Sunday, December 04, 2011

unfair cop

It is a year since Mr Justice Bean made the judgement that a policeman, who dragged an innocent woman to a cell and then threw her down on to the floor causing her a cut eye and other facial injuries that needed hospital treatment, ..... didn't.

This despite the evidence of CCTV clearly showing him dragging her to a cell and throwing her down, but the appeal court decided that she just let go of a door frame and the force of the letting go sent her to the floor. Well of course it can't, can it. The laws of physics tell us that there must have been a force pushing on her equal to the one she hypothetically might have been applying to the door frame. And I don't mean gravity. The CCTV shows that the door frame is an innocent bystander and the force came from Sergeant Andrews. Why was the 57 year old woman, against whom no charge was sustained, being pushed at all ? For a fellow police officer to have reported the incident (he was her supervisor), it must have been a serious lapse in the proper treatment of a person in custody.

Anyway, Andrews was released from his 6 month sentence for ABH after a few days, long before the date of appeal. Well alright, we can live with that even though some might get the impression that an injustice was done and that the appeal court wouldn’t have been so accommodating to a civilian. No jury, having seen the CCTV, would have acquitted, even though Andrews said in court that he didn't think he had done anything wrong.

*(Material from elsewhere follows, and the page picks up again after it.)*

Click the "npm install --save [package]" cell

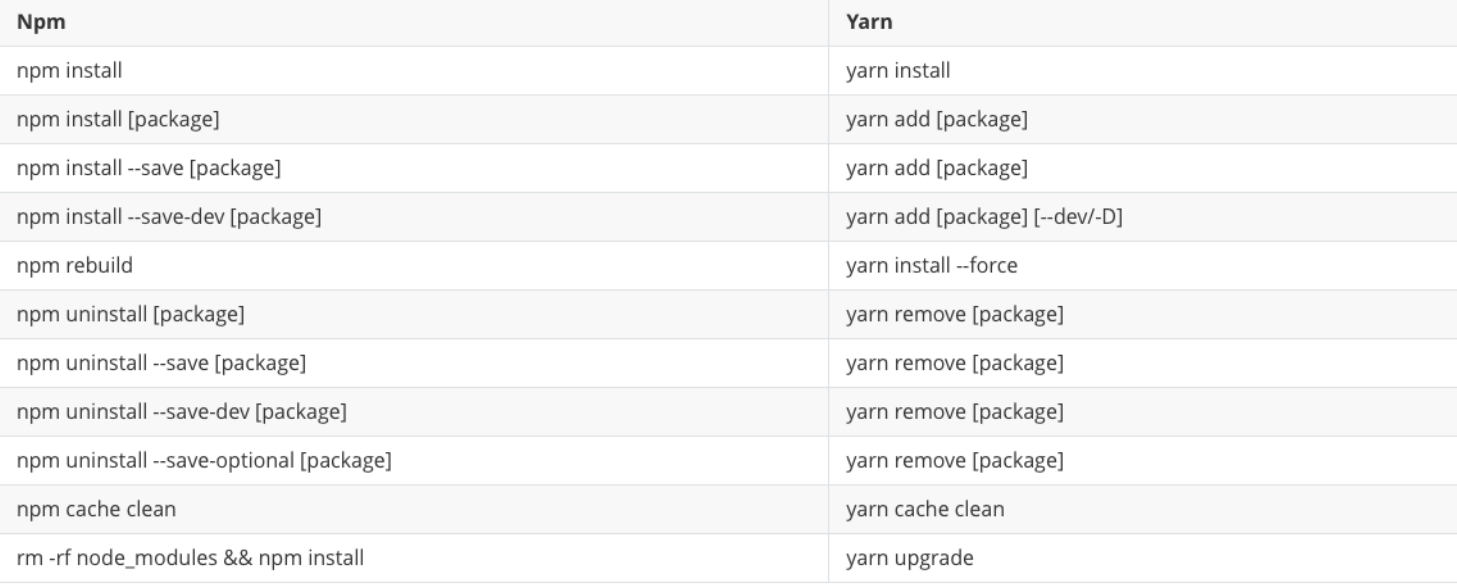coord(149,169)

But the natural consequence is that Andrews is innocent (loosely speaking) and so the Independent (sic) Police Appeals Tribunal ordered that he gets his job back despite agreeing that the officer's conduct was "intolerant and discreditable". Much more creditable is the Wiltshire Police Authority which has deplored the sergeant's behaviour and confirmed that his intolerance cannot be tolerated. They will challenge the decision. That in itself tells a story. Meanwhile Andrews will get back all the pay that he didn't receive whilst he was being rested. It's all worked out rather well for him. So far.


Friday, December 02, 2011

proceed without caution

Now then, now then, what’s going on here ? The number of cautions given by police is running at about 645 per day, a fair reduction from the 715 per day handed out in the year to June 2010. That’s good news because from 2002 to 2007 police abused their power to caution, rather than take offenders to court, by steadily racking up the number to a peak of 1000 per day.

In a lot of cases a caution can make good sense, for example low value shoplifting by a first time offender. But for some offences it can never make sense and the only proper and just way to deal with those offences is by a court sentence. The Ministry of Justice seems to be pleased that cautions for burglary have halved since 2007 but they still run at 10 per day and that’s 10 too many. As I have written before, burglary (of a home) is a vile crime, more akin to violent assault, or even further along the scale towards rape, as it can cause the victims great harm and suffering for the rest of their lives. There is never an excuse for it and it is always intentional. It warrants more, much more, than a gentle finger wagging and a brief ‘buck your ideas up’ reproach.

At the moment you can park your car on a double yellow line outside a house, get out and burgle the house. You can get a fine for the illegal parking but just a ticking off for the burglary. About 1 in 7 burglars get away with no more than that.

Discouraging the police from cautioning burglars is not the right policy. As the administration of a caution is much less work than all that a court appearance entails, the use of them will continue. What is required is a change to the law which rules out the use of cautions for such serious offences. Sentencing should be left to the courts, who can apply consistency and punishments to fit the crime, and not dabbled in by police whose forte is elsewhere.